### Task details
Only one span belongs in the answer: the line holding "The width and" through the last line of the entries below, retyped exactly.

◇ ◇ ◇ ◇ ◇

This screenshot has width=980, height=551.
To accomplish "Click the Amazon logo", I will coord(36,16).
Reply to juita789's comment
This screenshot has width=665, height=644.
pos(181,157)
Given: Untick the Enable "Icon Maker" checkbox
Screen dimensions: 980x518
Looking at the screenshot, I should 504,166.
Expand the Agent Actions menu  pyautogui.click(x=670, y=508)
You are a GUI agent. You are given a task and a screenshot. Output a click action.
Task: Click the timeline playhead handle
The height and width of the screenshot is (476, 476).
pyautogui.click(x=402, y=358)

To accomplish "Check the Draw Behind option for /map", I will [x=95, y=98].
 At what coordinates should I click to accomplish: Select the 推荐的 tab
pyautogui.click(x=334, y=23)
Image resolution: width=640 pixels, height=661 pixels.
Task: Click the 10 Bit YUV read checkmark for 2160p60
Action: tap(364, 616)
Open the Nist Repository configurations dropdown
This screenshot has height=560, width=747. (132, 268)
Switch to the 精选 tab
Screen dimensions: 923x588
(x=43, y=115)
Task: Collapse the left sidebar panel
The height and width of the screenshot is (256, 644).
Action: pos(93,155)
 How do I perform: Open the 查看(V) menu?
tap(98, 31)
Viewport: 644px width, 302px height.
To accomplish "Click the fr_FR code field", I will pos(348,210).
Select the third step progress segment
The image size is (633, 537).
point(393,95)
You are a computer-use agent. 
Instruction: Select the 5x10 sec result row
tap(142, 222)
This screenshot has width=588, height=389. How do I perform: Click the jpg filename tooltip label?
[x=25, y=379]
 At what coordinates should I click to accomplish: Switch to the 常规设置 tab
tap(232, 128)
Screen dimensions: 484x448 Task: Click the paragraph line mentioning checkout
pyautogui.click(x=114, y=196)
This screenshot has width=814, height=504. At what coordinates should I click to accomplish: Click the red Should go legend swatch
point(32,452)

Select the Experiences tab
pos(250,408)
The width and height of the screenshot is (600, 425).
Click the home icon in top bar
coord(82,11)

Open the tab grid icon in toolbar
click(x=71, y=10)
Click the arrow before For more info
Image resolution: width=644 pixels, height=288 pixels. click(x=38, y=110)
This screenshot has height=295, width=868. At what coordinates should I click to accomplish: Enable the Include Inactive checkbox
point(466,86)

◇ ◇ ◇ ◇ ◇

### Problem solution
The width and height of the screenshot is (600, 425).
Click the home icon in top bar
coord(82,11)

Open the tab grid icon in toolbar
click(x=71, y=10)
Click the arrow before For more info
Image resolution: width=644 pixels, height=288 pixels. click(x=38, y=110)
This screenshot has height=295, width=868. At what coordinates should I click to accomplish: Enable the Include Inactive checkbox
point(466,86)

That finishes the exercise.